Buckingham Palace, Queen’s garden.
T he Queen watched her doctors trying to put Humpty Dumpty’s head back on. They struggled with it. The boy’s head was much heavier and bigger than most children his age. It was also a horrendous operation knitting it back onto his neck.
“So he’s going to live?” the Queen asked, chin up, hands behind her back, wearing rabbit flip-flops for a change.
“It’s too soon to tell,” the doctor said. “We’re knitting the head back on. The rest needs divine intervention.”
“What’s divine intervention?”
“It’s when you need God to intervene and save someone.”
“Never heard of that,” the Queen said, rubbing her chin.
“It’s like when God lets people live while he decides others will die.”
“Ah.” She clicked thumb and forefinger. “You mean like when I chop off heads or don’t chop off heads. I decide who lives and who dies.”
The doctor shrugged, not sure if he should object or explain things further. He certainly could get his head chopped off if he spoke.
“Anyhoo,” she said, smiling.
“Anyhoo?” the doctor asked.
“It’s a hip word I heard the kids say,” she said. “I like it. Nonsensical, and I like how you have to ball up your lips in the end like you’re going to kiss someone. Any-hoooo .”
“Whatever you say, my Queen.”
“So like I said: Anyhoo, I think my Humpty will live. It happened to him before in Wonderland. He’d fallen off a wall and splashed open like an Easter egg. Lewis wrote a rhyme about it.”
“And he still lived?”
“Yes. Became a little dumber, though. He is like an egg. You can certainly glue its shell back together, but you can’t squeeze all the yolk back in.”
“I don’t think we can afford him becoming any dumber,” the doctor said, staring at Humpty balled up on the table.
“What’s wrong with dumb?” she demanded. “I love dumb people. Now get your dumb arse out of my chamber before I chop it off.” She stopped in her tracks, a forefinger pressed to her lips. “Did I just say I love your arse in the last sentence?”
The doctor suppressed a laugh and hurried toward the door.
“Wait,” she said. “Margaret will want to see me because of this Chessmaster situation. I don’t want her to see her kid like this or she will give me a hard time, so tell her I am busy.”
“Busy?” the doctor said. “Doing what?”
“I am the Queen, dammit! I can be busy playing with my big toe if I want to. Get out!”
Then she patted the poor kid while staring at the massacre in the garden. It was mesmerizing staring at the dead guards who’d just killed each other over a woof, woof.
But she had no time for lamenting. She picked up the phone and dialed a fourteen-digit number.
“Mr. Jay,” she said. “I assume you heard about the Chessmaster.”
“I did, and I don’t like it.” The answer came in low tones from the phone.
“Let me guess. You don’t like it because we don’t know who he really is?”
“That’s exactly it. I’ve never heard of a Chessmaster in Wonderland. True, Lewis had been obsessed with chess after visiting Russia, where he invented the famous zashchishchaiushchikhsya None Fu move, but he never revealed the Chessmaster’s identity.”

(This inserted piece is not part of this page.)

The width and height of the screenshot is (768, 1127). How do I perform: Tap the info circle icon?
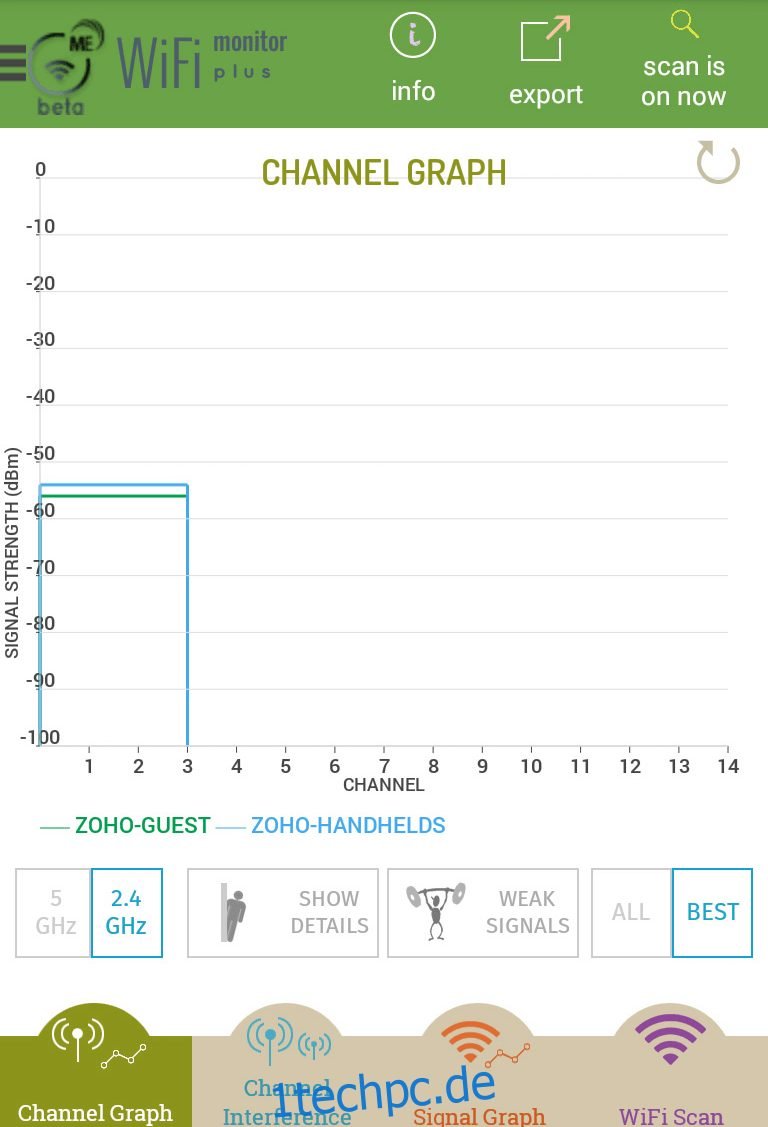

“Not even in Alice Through the Looking Glass ?”
“I’m not sure.”
“So, all we know is that the Chessmaster knows what the Six Keys are for?”
“That’s all Lewis mentioned in his diaries, but I’m starting to doubt that. I’m not sure.”
“If I may ask, sir,” the Queen said, “aren’t you supposed to know what the keys are for?”
“Of course I do—so do you and most of those interested in the Wonderland Wars.”
“So why is the Chessmaster important? We can nuke him like we did Hiroshima when you advised the Americans to do so, and get rid of him. I know we’d lose the world leaders, but I’ve already planted their substitutes of my madmen all over the world. We could rule the world by tomorrow afternoon.”
“It’s not about knowing what the keys’ ultimate purpose is—we both know what that is. The problem is what do they open to get to our ultimate purpose.”
“Ah.” The Queen scratched her head. “So even knowing their location now isn’t enough, because we don’t know where to stick them.”
“Stick them, yes.” Mr. Jay sounded irritated with her. “Call me when you know something. I have other concerns at the moment.”
“Really?”
“Someone kidnapped Alice on her way to my castle, and I need to know who he is, then get her back.”